An appeal has been launched to raise £20m for the restoration of the historic building - but some observers believe the eventual cost could be as high as £35m.
The report said the fire started in Studio 19 in the north basement, west wing of the Mackintosh Building.
A student exhibition space made from chipboard and wooden studs had been constructed there.
It consisted of high expansion foam panels fastened to three of the walls, with one wall left blank to receive projected images from a projector mounted on the opposite wall.
At the time of the incident gaps between the foam panels were being filled-in by applying foam directly from a canister of expanding foam.

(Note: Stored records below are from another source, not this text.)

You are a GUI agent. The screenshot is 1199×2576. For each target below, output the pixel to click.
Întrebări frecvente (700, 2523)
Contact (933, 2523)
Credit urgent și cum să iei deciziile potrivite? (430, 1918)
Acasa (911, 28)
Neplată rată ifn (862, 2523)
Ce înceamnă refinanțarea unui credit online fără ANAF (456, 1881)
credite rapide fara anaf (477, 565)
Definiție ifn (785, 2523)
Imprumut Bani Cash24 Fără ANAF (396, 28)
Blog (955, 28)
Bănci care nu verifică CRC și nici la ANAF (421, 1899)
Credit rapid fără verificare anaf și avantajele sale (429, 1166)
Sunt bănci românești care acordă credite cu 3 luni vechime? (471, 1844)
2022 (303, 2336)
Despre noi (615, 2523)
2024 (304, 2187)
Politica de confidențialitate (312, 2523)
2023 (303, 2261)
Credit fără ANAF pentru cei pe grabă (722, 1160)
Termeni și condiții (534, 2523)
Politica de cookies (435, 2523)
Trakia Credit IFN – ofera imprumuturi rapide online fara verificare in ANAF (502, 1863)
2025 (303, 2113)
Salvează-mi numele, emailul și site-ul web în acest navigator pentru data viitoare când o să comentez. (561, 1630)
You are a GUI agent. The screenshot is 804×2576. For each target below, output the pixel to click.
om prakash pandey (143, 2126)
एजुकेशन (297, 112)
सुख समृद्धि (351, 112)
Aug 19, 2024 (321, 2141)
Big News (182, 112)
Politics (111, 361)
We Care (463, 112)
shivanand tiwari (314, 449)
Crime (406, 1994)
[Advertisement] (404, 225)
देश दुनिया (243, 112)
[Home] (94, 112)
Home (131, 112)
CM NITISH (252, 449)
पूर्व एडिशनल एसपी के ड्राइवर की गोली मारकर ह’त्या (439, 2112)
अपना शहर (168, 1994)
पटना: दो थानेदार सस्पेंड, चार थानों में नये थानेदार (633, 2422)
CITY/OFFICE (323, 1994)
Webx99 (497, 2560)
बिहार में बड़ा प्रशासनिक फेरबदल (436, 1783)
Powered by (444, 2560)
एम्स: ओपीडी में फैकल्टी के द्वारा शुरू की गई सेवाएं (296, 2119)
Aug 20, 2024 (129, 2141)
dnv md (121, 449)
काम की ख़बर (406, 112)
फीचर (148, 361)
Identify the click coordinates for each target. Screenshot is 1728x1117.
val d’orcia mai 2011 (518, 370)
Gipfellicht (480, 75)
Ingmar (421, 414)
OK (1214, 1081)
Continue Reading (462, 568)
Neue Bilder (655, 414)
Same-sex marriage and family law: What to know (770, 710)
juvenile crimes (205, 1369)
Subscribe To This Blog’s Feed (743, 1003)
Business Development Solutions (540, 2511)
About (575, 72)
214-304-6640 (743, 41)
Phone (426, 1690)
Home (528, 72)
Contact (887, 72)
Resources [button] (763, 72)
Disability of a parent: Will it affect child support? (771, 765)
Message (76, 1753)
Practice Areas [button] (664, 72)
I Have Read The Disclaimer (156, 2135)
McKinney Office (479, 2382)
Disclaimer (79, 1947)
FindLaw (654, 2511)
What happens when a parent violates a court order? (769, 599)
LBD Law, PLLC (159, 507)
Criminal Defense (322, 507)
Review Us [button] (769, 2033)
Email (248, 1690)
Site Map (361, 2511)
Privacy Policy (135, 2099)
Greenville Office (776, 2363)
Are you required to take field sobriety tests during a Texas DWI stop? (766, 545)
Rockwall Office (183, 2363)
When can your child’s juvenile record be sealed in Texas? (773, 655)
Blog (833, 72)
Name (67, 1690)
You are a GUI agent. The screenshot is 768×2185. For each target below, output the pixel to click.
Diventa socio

The report said: "Fire was caused when flammable gases (isobutane, propane and dimethyl ether) used as a propellant within a canister of expanding foam was discharged in close proximity to the projector.
"These flammable gases were drawn into the projector cooling fan."
The SFRS said the projector was not defective but added: "It is likely indirect ignition of the flammable gases occurred as it passed in and around energised electrical components of the projector.
"Once ignited, the flame front would have grown in size consuming plastic components and the plastic casing of the projector, flames then impinged onto the foam which was placed on the wall directly behind it."
The report said the design of the building contributed to the spread of the fire.
"A major contributory factor for the fire spreading throughout the building was the number of timber-lined walls and voids, and original ventilation ducts running both vertically and horizontally throughout the building," it said.
It said: "A vertical service void ran the entire height of the building to roof level and acted like a chimney. It allowed flames, hot gases and smoke to travel vertically."
GSA said information from the SFRS Fire Report will be used to inform the Mackintosh Building restoration and GSA's broader approach to health and safety management.
But it restated its thanks to SFRS for its work to save a significant part of the Mackintosh Building, its collections, archives and the work of staff and students.
A statement said: "Progress is being made on plans for the restoration of the Mackintosh Building.
"The building is now wind and water tight, is being cleared with services being reinstated to allow works to commence.
"And specialists from Kirkdale Archaeology are forensically excavating the remains of the Mackintosh Library, the outcomes of which will inform the restoration."
It aims to have the building fully restored and operational as a working art school, exhibition space and visitor attraction between 2018 and 2019.